Sudan, accordo raggiunto tra militari e civili

di Enrico Casale
sudan proteste

I leader militari del Sudan hanno raggiunto un accordo con l’opposizione per cogestire il potere fino a nuove elezioni legislative e presidenziali. Le due parti hanno concordato una rotazione al vertice del Consiglio sovrano – il livello più alto del potere. Rotazione che dovrebbe durare per almeno tre anni. Militari e civili si sono inoltre impegnati a formare un governo indipendente di tecnici e a indagare sulle violenze delle ultime settimane. Ad annunciarlo è stata l’Unione Africana che ha mediato tra le parti.
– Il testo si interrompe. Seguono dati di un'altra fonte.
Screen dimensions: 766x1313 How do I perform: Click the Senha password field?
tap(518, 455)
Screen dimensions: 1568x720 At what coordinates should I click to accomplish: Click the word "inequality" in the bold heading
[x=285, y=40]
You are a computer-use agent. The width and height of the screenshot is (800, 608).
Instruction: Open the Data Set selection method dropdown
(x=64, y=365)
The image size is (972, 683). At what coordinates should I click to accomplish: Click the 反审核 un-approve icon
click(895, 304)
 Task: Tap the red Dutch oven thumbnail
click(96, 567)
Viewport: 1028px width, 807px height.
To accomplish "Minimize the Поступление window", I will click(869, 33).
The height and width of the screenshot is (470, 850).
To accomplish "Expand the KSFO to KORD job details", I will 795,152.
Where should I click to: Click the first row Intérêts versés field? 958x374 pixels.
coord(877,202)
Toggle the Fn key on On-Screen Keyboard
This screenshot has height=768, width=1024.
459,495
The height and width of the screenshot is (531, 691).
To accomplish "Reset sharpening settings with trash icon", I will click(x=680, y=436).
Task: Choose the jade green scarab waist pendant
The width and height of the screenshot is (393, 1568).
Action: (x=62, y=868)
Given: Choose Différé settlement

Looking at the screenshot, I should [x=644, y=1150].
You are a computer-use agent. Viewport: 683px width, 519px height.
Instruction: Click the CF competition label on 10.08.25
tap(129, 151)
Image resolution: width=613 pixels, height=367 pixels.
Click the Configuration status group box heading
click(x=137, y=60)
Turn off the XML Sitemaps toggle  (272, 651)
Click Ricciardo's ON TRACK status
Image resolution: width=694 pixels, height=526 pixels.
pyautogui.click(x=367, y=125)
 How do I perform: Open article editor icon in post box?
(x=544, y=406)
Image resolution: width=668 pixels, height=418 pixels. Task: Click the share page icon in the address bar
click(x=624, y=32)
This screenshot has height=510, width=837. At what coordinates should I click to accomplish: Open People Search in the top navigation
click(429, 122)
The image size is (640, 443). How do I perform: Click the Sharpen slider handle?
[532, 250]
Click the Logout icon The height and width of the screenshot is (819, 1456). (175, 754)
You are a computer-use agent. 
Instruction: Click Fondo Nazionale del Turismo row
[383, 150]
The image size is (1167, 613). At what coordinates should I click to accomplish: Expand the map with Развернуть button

La notizia dell’accordo ha scatenato manifestazioni di giubilo nelle strade delle principali città sudanesi.

Il Sudan sta vivendo una situazione di instabilità politica da quando i militari, a seguito di continue proteste della popolazione, hanno deposto il presidente Omar al-Bashir in aprile. Le manifestazioni sono però proseguite anche dopo che al-Bashir ha lasciato la scena politica. Il mese scorso, i rappresentanti dell’opposizione e i militari avevano quasi raggiunto un’intesa sulla gestione di questa delicata fase politica in Sudan. I negoziati sono stati però interrotti quando l’intervento delle forze dell’ordine ha duramente represso una manifestazione dell’opposizione il 3 giugno. Il primo ministro etiopico Abiy Ahmed si è subito proposto come mediatore ed è volato in Sudan per cercare di negoziare un nuovo accordo tra le due parti.

L’ultimo round di colloqui ha avuto luogo nella capitale, Khartoum, all’inizio di questa settimana grazie alla mediazione dell’Unione africana e lo stesso premier etiope Ahmed Abiy. «Le due parti hanno convenuto di istituire un Consiglio sovrano con un presidente che, a rotazione, sara militare o civile. Questa alternanza durerà tre anni. Al termine di questa transizione, verranno indette le elezioni. Entrambe le parti hanno anche «accettato un’indagine dettagliata, trasparente e indipendente su tutti gli episodi di violenza che il Paese ha dovuto affrontare nelle ultime settimane». Dopo giorni di colloqui, l’inviato speciale, Mahmoud Dirir, ha annunciato che i leader della protesta hanno accettato di sospendere gli scioperi diffusi e di tornare al tavolo dei negoziati.